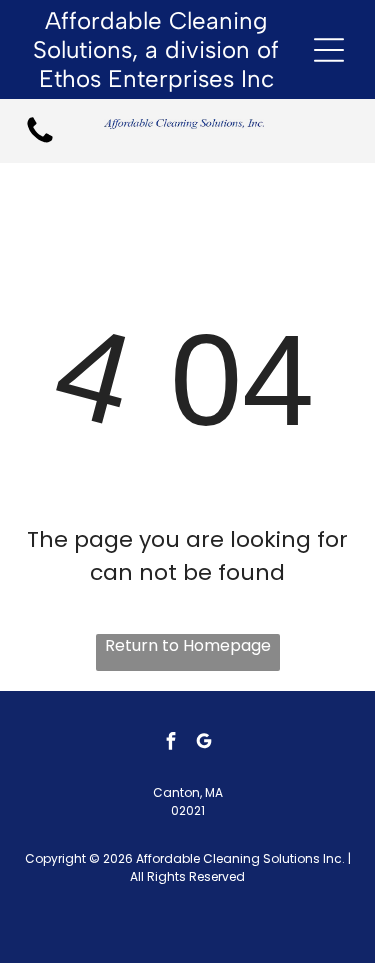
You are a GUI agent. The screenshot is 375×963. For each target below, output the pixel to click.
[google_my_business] (204, 743)
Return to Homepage (188, 645)
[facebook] (171, 743)
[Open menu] (329, 50)
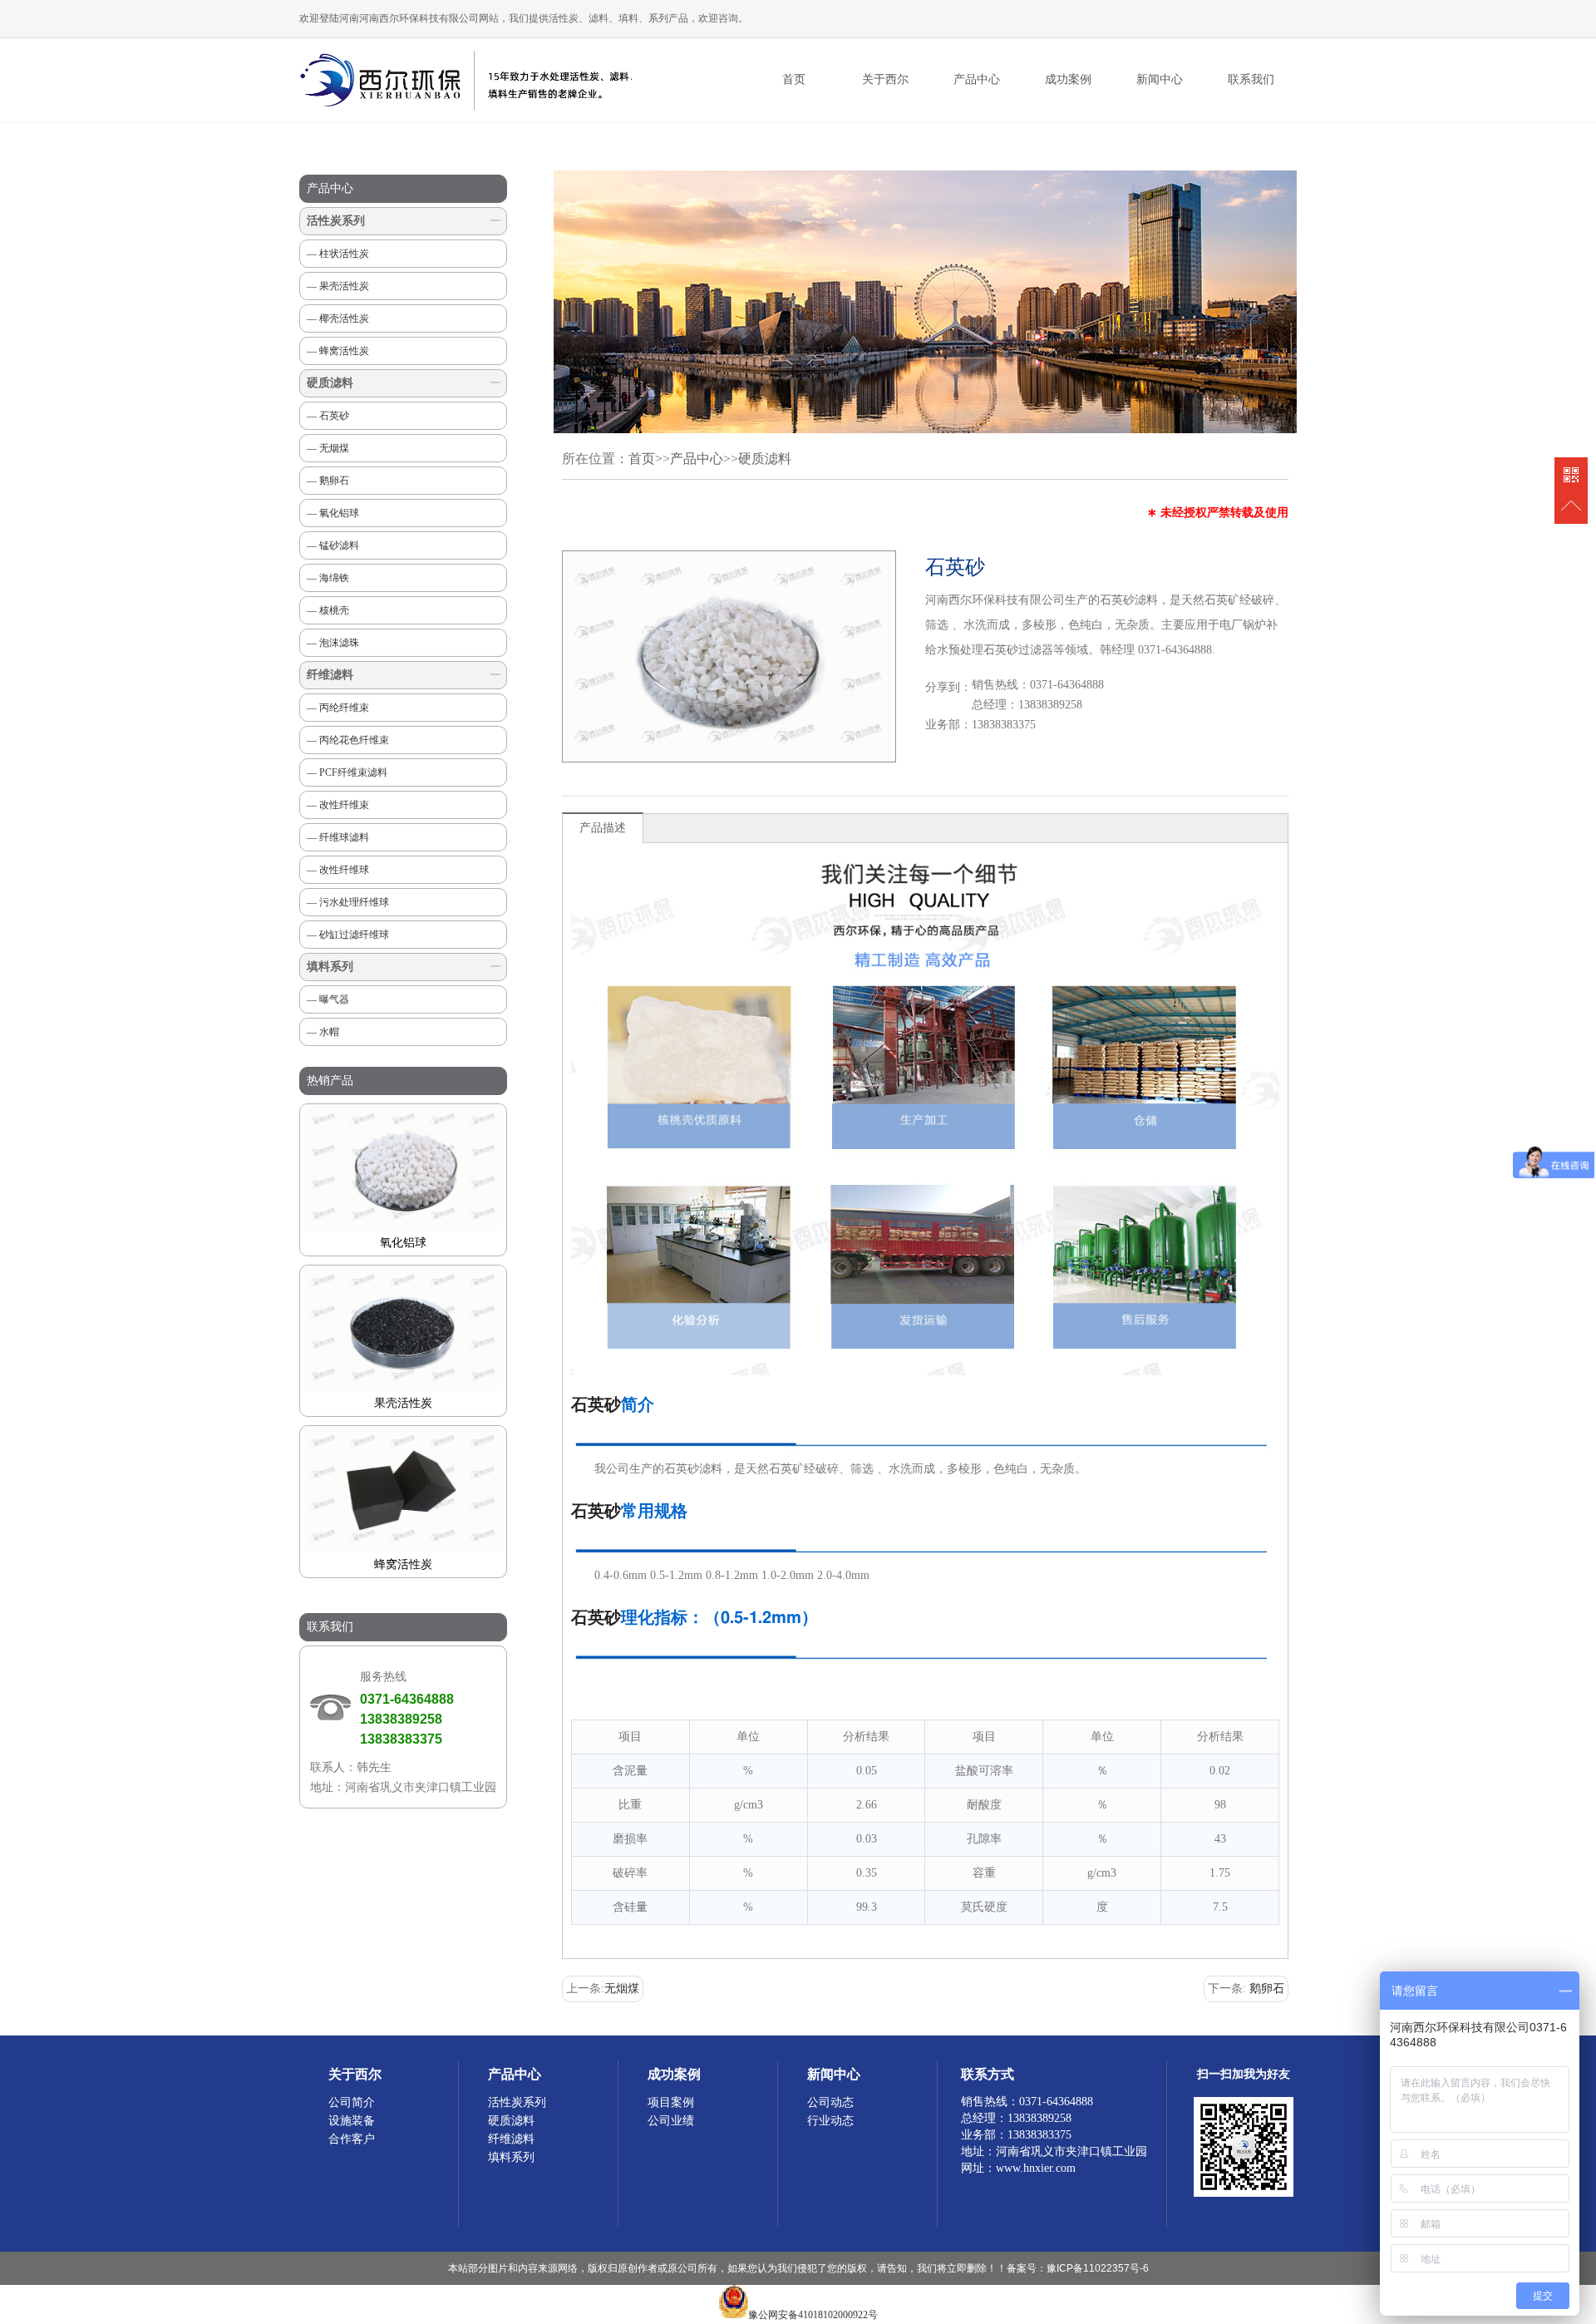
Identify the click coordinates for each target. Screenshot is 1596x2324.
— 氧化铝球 (333, 513)
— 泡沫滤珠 (333, 643)
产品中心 (696, 458)
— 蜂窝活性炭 (338, 351)
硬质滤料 (330, 383)
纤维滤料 (330, 675)
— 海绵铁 (328, 578)
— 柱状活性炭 (338, 253)
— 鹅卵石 (328, 480)
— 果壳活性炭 (338, 286)
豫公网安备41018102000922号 (813, 2315)
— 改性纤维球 (338, 870)
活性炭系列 (336, 221)
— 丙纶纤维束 (338, 707)
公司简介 (351, 2102)
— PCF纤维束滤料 (347, 772)
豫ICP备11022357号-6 (1098, 2268)
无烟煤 (621, 1988)
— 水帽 (323, 1032)
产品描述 (602, 828)
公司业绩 (671, 2120)
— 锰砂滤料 (333, 545)
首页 (793, 79)
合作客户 (351, 2139)
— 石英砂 (328, 416)
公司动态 (830, 2102)
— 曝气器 (328, 999)
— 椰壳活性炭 (338, 318)
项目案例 (671, 2102)
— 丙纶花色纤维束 (348, 740)
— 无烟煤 (328, 448)
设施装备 (351, 2120)
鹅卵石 (1266, 1988)
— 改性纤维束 (338, 805)
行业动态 (830, 2120)
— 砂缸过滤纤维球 (348, 934)
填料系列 (330, 966)
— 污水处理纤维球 (348, 902)
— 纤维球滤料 (338, 837)
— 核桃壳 (328, 610)
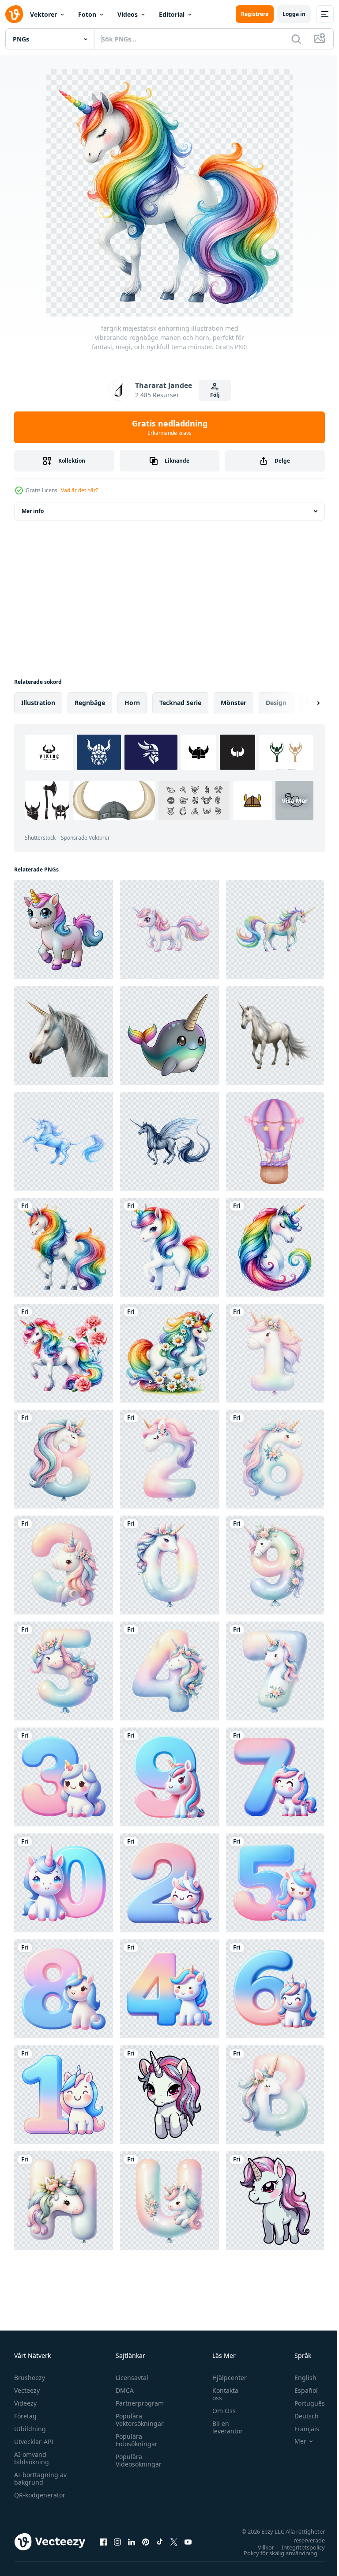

_Exercise_.
Reproduce all of the data exactly, omitting each picture it holds.

_Exercise result_.
You are a GUI agent. The screenshot is 375×963. For each target below, output the pixel to click.
[google_my_business] (204, 743)
Return to Homepage (188, 645)
[facebook] (171, 743)
[Open menu] (329, 50)
Identify the click coordinates for each target. Screenshot is 1596x2324.
— 氧化铝球 (333, 513)
— 泡沫滤珠 (333, 643)
产品中心 (696, 458)
— 蜂窝活性炭 (338, 351)
硬质滤料 (330, 383)
纤维滤料 (330, 675)
— 海绵铁 (328, 578)
— 柱状活性炭 (338, 253)
— 鹅卵石 (328, 480)
— 果壳活性炭 (338, 286)
豫公网安备41018102000922号 (813, 2315)
— 改性纤维球 (338, 870)
活性炭系列 (336, 221)
— 丙纶纤维束 (338, 707)
公司简介 (351, 2102)
— PCF纤维束滤料 (347, 772)
豫ICP备11022357号-6 (1098, 2268)
无烟煤 (621, 1988)
— 水帽 (323, 1032)
产品描述 (602, 828)
公司业绩 (671, 2120)
— 锰砂滤料 (333, 545)
首页 (793, 79)
合作客户 (351, 2139)
— 石英砂 (328, 416)
公司动态 (830, 2102)
— 曝气器 (328, 999)
— 椰壳活性炭 (338, 318)
项目案例 (671, 2102)
— 丙纶花色纤维束 (348, 740)
— 无烟煤 (328, 448)
设施装备 (351, 2120)
鹅卵石 (1266, 1988)
— 改性纤维束 (338, 805)
行业动态 (830, 2120)
— 砂缸过滤纤维球 (348, 934)
填料系列 (330, 966)
— 污水处理纤维球 (348, 902)
— 纤维球滤料 (338, 837)
— 核桃壳 (328, 610)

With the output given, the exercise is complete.